Question

638g of $CuS{{O}_{4}}$ solution is titrated with excess of 0.2M KI solution. The liberated ${{I}_{2}}$ required 400ml of 1.0M $N{{a}_{2}}{{S}_{2}}{{O}_{3}}$for complete reaction. The percentage purity of in the $CuS{{O}_{4}}$sample is:
A. 5%
B. 10%
C. 15%
D. 20%

Answer 1

Hint: Here, we can see that iodine titration is done. In this we will first write the reaction, then will calculate the weight of $CuS{{O}_{4}}$and percentage of $CuS{{O}_{4}}$, by the formula:$\dfrac{{{w}_{CuS{{O}_{4}}}}}{{{w}_{solution}}}\times 100$

Complete answer:
In the classes of chemistry, we have carried out the laboratory experiment which deals with the basic experiment that is the titration.
We shall see in detail about the titration of the above given question.
- Iodometry is the direct titration of ${{I}_{2}}$ with the reducing agent. If the iodine is liberated by oxidising agent as${{I}^{-}}$ ion in acidic or basic media then this liberated ${{I}_{2}}$is titrated with reducing agent.
- We are given the values: 638g of$CuS{{O}_{4}}$ , 0.2M KI solution, 400ml of 1.0M $N{{a}_{2}}{{S}_{2}}{{O}_{3}}$. We need to find out the percentage purity of $CuS{{O}_{4}}$ in the sample. So, we will write the reaction for this as:
\[CuS{{O}_{4}}+KI\to {{I}_{2}}+{{S}_{2}}{{O}_{3}}^{2-}\]
- The overall reaction can be written as:
\[\begin{align}
  & 2C{{u}^{2+}}+2{{e}^{-}}\to C{{u}_{2}}^{2+} \\
 & 2{{I}^{-}}\to {{I}_{2}}+2{{e}^{-}} \\
 & ----------- \\
 & 2CuS{{O}_{4}}+4KI\to C{{u}_{2}}{{F}_{2}}+2{{K}_{2}}S{{O}_{4}}+{{I}_{2}} \\
\end{align}\]
Now, the reduction of ${{I}_{2}}$is given by,
\[{{I}_{2}}+2{{S}_{2}}O_{3}^{2-}\to 2{{I}^{-}}+{{S}_{4}}O_{4}^{2-}\]
Here, we can see that 2 mol of $CuS{{O}_{4}}$= 4 mol KI = 1 mol${{I}_{2}}$ =2 mol${{S}_{2}}{{O}_{3}}^{2-}$
We can say that from 2 mol of $CuS{{O}_{4}}$,2mol${{S}_{2}}{{O}_{3}}^{2-}$ is produced.
This means that the mill moles of both are the same.
So, we can write that: milli moles of $CuS{{O}_{4}}$= milli moles ${{S}_{2}}{{O}_{3}}^{2-}$
= 400 $\times $ 1 = 400 milli mole =04 moles
Weight of 1 mol of $CuS{{O}_{4}}$ is 159.5g , we get it as:
\[63.546+32+4\times 16=159.5g\]
So, weight of $CuS{{O}_{4}}$= $0.4\times 159.5g=63.8g$
Now, percentage of $CuS{{O}_{4}}$ = $\dfrac{{{w}_{CuS{{O}_{4}}}}}{{{w}_{solution}}}\times 100$
\[\Rightarrow \dfrac{63.8}{638}\times 100=10\]

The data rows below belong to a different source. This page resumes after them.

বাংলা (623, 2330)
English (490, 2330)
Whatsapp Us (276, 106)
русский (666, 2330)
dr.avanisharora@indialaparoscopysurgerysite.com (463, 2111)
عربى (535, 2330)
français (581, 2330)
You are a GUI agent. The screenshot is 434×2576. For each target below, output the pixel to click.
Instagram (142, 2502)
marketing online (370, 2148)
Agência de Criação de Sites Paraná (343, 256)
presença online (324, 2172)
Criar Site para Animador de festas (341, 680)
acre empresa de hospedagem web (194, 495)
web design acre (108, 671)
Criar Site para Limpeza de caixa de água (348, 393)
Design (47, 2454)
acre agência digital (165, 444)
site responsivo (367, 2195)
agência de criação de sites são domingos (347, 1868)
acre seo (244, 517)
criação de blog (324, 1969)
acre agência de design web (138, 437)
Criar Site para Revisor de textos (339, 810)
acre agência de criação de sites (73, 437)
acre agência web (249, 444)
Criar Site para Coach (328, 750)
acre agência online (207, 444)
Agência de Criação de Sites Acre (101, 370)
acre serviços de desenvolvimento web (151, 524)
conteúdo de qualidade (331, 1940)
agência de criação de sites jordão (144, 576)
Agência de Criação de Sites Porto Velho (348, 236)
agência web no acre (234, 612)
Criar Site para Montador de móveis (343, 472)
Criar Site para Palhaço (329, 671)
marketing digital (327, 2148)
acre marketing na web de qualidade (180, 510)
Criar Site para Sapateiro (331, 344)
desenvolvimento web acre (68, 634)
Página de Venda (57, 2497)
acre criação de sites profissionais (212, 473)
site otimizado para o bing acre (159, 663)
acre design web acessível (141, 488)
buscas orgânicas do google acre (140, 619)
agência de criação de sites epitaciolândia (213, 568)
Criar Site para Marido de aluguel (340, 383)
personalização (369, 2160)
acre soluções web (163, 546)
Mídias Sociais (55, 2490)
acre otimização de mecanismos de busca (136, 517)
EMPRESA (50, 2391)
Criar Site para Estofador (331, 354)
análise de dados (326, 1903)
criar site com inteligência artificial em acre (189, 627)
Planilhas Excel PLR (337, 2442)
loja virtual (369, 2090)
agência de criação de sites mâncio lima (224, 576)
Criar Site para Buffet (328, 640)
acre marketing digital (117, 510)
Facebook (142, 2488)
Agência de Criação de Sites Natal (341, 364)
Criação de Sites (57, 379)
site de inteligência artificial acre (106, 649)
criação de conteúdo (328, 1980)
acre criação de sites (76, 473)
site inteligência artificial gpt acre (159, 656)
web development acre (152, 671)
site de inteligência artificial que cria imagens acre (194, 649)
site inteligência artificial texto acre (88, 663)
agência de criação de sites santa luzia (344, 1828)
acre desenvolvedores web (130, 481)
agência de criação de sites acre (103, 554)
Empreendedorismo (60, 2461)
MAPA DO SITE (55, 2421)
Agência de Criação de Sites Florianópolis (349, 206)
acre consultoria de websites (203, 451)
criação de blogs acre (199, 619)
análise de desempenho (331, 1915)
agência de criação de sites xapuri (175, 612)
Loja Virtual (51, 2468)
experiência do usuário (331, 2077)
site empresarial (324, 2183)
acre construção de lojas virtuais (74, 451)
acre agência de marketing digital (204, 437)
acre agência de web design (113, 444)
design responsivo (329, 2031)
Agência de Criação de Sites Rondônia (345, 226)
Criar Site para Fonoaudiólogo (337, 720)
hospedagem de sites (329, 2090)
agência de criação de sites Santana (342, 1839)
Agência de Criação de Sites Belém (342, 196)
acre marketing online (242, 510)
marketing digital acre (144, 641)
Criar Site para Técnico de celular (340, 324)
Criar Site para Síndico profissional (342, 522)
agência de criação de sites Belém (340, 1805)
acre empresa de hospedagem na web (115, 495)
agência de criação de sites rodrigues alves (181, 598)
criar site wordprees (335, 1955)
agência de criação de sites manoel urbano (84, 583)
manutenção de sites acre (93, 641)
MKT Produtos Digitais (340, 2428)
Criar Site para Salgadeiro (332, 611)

Therefore, we can conclude that the correct option is (B) that is the percentage purity of$CuS{{O}_{4}}$ in the sample is 10%.

Note:
Note that while calculating the percent purity, if an impure sample of a chemical of known percent purity is used in the chemical reaction, then the percent purity should be used in stoichiometric calculations.